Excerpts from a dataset
↓↓↓

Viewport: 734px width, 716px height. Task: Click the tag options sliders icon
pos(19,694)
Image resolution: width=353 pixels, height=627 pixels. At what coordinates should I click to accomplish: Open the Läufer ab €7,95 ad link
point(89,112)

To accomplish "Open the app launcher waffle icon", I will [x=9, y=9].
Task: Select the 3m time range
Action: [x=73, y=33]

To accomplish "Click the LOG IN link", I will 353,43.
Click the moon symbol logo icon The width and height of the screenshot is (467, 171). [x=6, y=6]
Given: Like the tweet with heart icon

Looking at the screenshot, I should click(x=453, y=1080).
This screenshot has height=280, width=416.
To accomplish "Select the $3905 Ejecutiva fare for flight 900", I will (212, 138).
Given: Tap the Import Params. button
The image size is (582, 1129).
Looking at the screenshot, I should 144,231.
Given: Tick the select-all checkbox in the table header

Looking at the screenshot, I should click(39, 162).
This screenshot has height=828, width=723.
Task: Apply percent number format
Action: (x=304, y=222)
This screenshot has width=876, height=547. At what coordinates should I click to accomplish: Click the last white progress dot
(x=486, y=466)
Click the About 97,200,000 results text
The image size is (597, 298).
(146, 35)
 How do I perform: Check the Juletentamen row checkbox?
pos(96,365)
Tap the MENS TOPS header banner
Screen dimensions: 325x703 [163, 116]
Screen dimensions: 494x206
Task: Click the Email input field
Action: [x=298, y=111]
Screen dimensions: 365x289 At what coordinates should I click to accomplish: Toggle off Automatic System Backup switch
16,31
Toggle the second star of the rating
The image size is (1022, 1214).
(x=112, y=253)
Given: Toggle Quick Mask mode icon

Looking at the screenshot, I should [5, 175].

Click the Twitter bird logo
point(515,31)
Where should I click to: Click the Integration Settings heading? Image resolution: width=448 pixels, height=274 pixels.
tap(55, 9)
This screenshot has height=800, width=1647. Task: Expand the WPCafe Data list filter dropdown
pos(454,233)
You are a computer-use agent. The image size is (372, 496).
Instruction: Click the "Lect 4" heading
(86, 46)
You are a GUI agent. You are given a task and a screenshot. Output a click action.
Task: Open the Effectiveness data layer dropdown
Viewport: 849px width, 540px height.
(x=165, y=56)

↑↑↑

▶ **What this task involves**
The response must contain every entry, each one identical to the original.

▶ **Expected answer**
Viewport: 734px width, 716px height. Task: Click the tag options sliders icon
pos(19,694)
Image resolution: width=353 pixels, height=627 pixels. At what coordinates should I click to accomplish: Open the Läufer ab €7,95 ad link
point(89,112)

To accomplish "Open the app launcher waffle icon", I will [x=9, y=9].
Task: Select the 3m time range
Action: [x=73, y=33]

To accomplish "Click the LOG IN link", I will 353,43.
Click the moon symbol logo icon The width and height of the screenshot is (467, 171). [x=6, y=6]
Given: Like the tweet with heart icon

Looking at the screenshot, I should click(x=453, y=1080).
This screenshot has height=280, width=416.
To accomplish "Select the $3905 Ejecutiva fare for flight 900", I will (212, 138).
Given: Tap the Import Params. button
The image size is (582, 1129).
Looking at the screenshot, I should 144,231.
Given: Tick the select-all checkbox in the table header

Looking at the screenshot, I should click(39, 162).
This screenshot has height=828, width=723.
Task: Apply percent number format
Action: (x=304, y=222)
This screenshot has width=876, height=547. At what coordinates should I click to accomplish: Click the last white progress dot
(x=486, y=466)
Click the About 97,200,000 results text
The image size is (597, 298).
(146, 35)
 How do I perform: Check the Juletentamen row checkbox?
pos(96,365)
Tap the MENS TOPS header banner
Screen dimensions: 325x703 [163, 116]
Screen dimensions: 494x206
Task: Click the Email input field
Action: [x=298, y=111]
Screen dimensions: 365x289 At what coordinates should I click to accomplish: Toggle off Automatic System Backup switch
16,31
Toggle the second star of the rating
The image size is (1022, 1214).
(x=112, y=253)
Given: Toggle Quick Mask mode icon

Looking at the screenshot, I should [5, 175].

Click the Twitter bird logo
point(515,31)
Where should I click to: Click the Integration Settings heading? Image resolution: width=448 pixels, height=274 pixels.
tap(55, 9)
This screenshot has height=800, width=1647. Task: Expand the WPCafe Data list filter dropdown
pos(454,233)
You are a computer-use agent. The image size is (372, 496).
Instruction: Click the "Lect 4" heading
(86, 46)
You are a GUI agent. You are given a task and a screenshot. Output a click action.
Task: Open the Effectiveness data layer dropdown
Viewport: 849px width, 540px height.
(x=165, y=56)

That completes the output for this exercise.